UPDATE 10/8/2008 - Most of the information I've come across here and other places would seem to indicate that lessening the number of points on the map is the way to go (i.e. using one marker to represent several when viewing from a higher altitude/zoom level). While that's probably a good approach in some cases, it won't work here. We're looking for the visual impact of a US map with many thousand markers on it. One option I've explored is a service called PushPin, which when fed (presumably) KML will create, server side, an overlay that has all of the visible points (based on center lat/lon and zoom level) rendered onto a single image, so instead of performing several thousand DOM manipulations client side, we merge all of those markers into a single image server side and do a single DOM manipulation on the client end. The PushPin service is really slick and would definitely work if not for the associated costs. We're really looking for something F/OSS that we could run server side to generate that overlay ourselves.
You may want to look into something like Geoserver or Mapserver. They are Google map clones, and a lot more.
You could generate an overlay that you like, and Geoserver(I think mapserver does as well) can give you KML, PDF, png, and other output to mix your maps, or you could generate the whole map by yourself, but that takes time.
Not sure why you want to go to a GIF/PNG overlay, you can do this directly in KML. I'm assuming that most of your performance problem was being caused by points outside the user's current view, i.e. the user is looking at New York but you have points in Los Angeles that are wasting memory because they aren't visible. If you really have 16,000 points that are all visible at once for a typical then yes you'll need to pursue a different strategy.
If the above applies, the procedure would be as follows:
Determine the center & extent of the map
Given that you should be able to calculate the lat/long of the upper left and lower right corners of the map.
Iterate through your database of points and check each location against the two corners. Longitude needs to be greater (signed!) than the upper left longitude and less than the lower right longitude. Latitude needs to be less than the upper left latitude (signed!) and greater than the lower right latitude. Just simple comparisons, no fancy calculations required here.
Output the matching points to a temporary KML for the user.
You can feed KML directly into Google Maps and let it map it, or you can use the Javascript maps API to load the points via KML.
It might not solve your exact problem here, but for related issues you might also look into the Google Static Maps API. This allows you to create a static image file with placemarkers on it that will load very quickly, but won't have the interactivity of a regular Google map. Because of the way the API is designed, however, it can't handle anywhere near 16,000 points either so you'd still have to filter down to the view.
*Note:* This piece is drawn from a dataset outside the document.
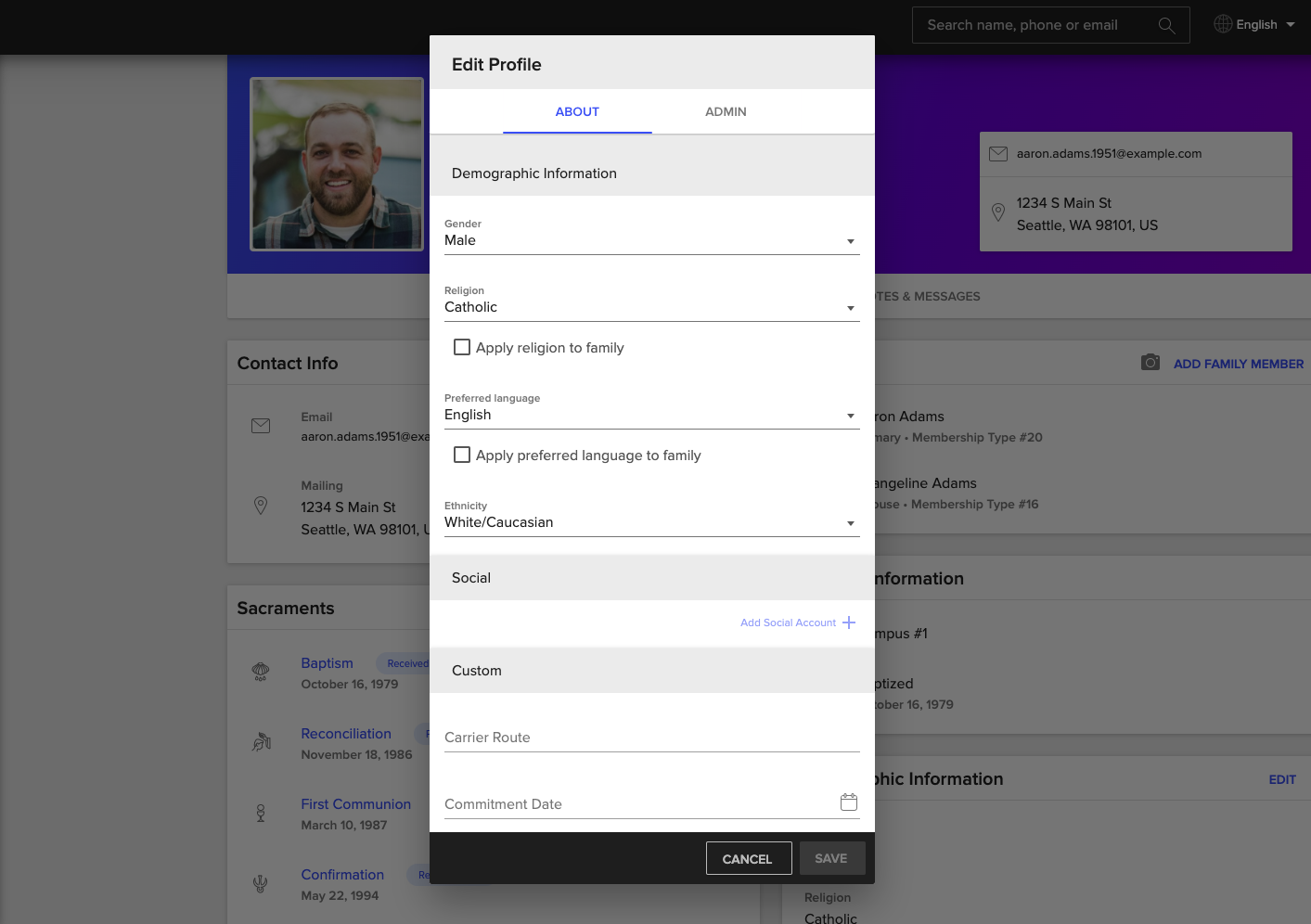Expand the English language selector
Screen dimensions: 1311x924
tap(1254, 23)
I don't know how fare you are with your project but maybe you can take a look at GeoDjango? This modified Django release includes all kinds of tools to store locations; convert coordinates and display maps, the easy way. Offcourse you need some Python experience and a server to run it on, but once you've got the hang of Django it works fast and good.
If you just want a solution for your problem try grouping your results at lower zoom levels, a good example of this implementation can be found here.
This is a tough one. You can use custom tilesets with Google Maps, but you still need some way to generate the tiles (other than manually).
I'm afraid that's all I've got =/
OpenLayers is a great javascript frontend to multiple mapping services or your own map servers. Version 2.7 was just released, which adds some pretty amazing features and controls.